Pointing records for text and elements
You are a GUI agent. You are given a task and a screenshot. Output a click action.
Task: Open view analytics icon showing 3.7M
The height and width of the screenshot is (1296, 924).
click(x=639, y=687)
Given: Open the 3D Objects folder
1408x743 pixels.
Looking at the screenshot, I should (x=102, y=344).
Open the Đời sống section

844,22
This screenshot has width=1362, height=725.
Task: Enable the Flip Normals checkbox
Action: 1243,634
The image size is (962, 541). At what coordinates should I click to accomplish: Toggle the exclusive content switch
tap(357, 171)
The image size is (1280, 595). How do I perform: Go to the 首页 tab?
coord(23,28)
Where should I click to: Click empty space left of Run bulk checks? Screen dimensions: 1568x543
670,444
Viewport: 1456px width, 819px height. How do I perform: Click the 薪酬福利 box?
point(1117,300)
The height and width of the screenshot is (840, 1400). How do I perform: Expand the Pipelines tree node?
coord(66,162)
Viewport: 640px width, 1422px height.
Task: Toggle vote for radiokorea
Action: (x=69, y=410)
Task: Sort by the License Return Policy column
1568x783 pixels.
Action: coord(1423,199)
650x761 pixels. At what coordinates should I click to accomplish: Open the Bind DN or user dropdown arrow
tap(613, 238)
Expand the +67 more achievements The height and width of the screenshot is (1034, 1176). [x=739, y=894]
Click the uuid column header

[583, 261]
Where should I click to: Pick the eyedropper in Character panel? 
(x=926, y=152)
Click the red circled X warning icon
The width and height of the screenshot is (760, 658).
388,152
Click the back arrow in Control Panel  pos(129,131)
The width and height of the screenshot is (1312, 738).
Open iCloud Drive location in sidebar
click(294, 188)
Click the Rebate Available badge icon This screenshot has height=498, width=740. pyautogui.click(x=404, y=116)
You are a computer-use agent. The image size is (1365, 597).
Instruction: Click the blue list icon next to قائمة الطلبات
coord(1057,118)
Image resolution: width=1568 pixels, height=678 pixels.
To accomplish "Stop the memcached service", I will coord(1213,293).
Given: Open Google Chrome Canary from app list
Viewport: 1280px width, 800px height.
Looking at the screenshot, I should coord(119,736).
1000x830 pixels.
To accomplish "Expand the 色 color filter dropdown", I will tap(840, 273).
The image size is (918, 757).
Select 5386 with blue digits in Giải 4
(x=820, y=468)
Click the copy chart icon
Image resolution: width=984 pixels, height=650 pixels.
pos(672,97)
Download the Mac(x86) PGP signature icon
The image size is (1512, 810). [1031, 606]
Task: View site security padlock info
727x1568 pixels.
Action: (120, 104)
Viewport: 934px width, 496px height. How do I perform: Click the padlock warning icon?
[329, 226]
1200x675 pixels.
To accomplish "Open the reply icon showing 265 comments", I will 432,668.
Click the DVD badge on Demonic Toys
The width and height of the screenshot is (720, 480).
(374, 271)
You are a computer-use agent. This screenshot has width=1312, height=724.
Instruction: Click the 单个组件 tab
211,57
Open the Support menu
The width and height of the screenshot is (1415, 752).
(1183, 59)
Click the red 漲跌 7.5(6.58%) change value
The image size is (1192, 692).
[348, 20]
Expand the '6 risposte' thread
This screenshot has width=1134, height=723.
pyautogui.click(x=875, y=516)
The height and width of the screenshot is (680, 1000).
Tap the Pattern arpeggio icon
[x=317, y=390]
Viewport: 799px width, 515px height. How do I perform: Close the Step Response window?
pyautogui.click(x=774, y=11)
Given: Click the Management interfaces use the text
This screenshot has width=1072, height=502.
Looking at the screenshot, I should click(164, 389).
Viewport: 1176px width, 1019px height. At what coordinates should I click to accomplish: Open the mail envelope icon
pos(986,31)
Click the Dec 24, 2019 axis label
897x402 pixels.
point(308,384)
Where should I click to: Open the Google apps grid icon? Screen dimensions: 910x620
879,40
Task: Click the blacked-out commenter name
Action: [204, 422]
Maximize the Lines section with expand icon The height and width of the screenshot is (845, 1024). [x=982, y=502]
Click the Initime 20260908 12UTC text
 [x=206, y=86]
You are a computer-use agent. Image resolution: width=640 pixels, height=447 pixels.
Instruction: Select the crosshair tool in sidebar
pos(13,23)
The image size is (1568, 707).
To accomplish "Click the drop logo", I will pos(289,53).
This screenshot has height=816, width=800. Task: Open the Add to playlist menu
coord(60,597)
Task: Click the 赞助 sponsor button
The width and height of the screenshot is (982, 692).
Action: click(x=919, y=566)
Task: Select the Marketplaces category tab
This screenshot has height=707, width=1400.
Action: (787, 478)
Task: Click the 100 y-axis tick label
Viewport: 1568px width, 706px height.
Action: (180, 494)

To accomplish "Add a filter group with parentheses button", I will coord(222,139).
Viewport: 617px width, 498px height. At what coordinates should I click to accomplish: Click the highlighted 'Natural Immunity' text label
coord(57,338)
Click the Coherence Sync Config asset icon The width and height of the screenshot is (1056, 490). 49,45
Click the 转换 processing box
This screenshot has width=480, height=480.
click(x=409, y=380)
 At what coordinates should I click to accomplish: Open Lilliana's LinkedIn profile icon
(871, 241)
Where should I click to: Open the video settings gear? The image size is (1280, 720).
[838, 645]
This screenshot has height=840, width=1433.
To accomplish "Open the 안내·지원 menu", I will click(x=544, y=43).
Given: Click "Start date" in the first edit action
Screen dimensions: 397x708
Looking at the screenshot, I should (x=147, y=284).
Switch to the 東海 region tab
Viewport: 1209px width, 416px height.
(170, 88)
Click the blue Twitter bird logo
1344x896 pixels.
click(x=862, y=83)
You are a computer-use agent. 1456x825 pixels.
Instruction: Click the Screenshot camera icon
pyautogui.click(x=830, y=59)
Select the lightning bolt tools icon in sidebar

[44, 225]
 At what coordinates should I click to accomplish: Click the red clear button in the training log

# Your instructions
Write out the lines without any change, from the line containing "The image size is (1568, 707)." up to and including the last line of the rows.

# Exercise result
The image size is (1568, 707).
To accomplish "Click the drop logo", I will pos(289,53).
This screenshot has height=816, width=800. Task: Open the Add to playlist menu
coord(60,597)
Task: Click the 赞助 sponsor button
The width and height of the screenshot is (982, 692).
Action: click(x=919, y=566)
Task: Select the Marketplaces category tab
This screenshot has height=707, width=1400.
Action: (787, 478)
Task: Click the 100 y-axis tick label
Viewport: 1568px width, 706px height.
Action: (180, 494)

To accomplish "Add a filter group with parentheses button", I will coord(222,139).
Viewport: 617px width, 498px height. At what coordinates should I click to accomplish: Click the highlighted 'Natural Immunity' text label
coord(57,338)
Click the Coherence Sync Config asset icon The width and height of the screenshot is (1056, 490). 49,45
Click the 转换 processing box
This screenshot has width=480, height=480.
click(x=409, y=380)
 At what coordinates should I click to accomplish: Open Lilliana's LinkedIn profile icon
(871, 241)
Where should I click to: Open the video settings gear? The image size is (1280, 720).
[838, 645]
This screenshot has height=840, width=1433.
To accomplish "Open the 안내·지원 menu", I will click(x=544, y=43).
Given: Click "Start date" in the first edit action
Screen dimensions: 397x708
Looking at the screenshot, I should (x=147, y=284).
Switch to the 東海 region tab
Viewport: 1209px width, 416px height.
(170, 88)
Click the blue Twitter bird logo
1344x896 pixels.
click(x=862, y=83)
You are a computer-use agent. 1456x825 pixels.
Instruction: Click the Screenshot camera icon
pyautogui.click(x=830, y=59)
Select the lightning bolt tools icon in sidebar

[44, 225]
 At what coordinates should I click to accomplish: Click the red clear button in the training log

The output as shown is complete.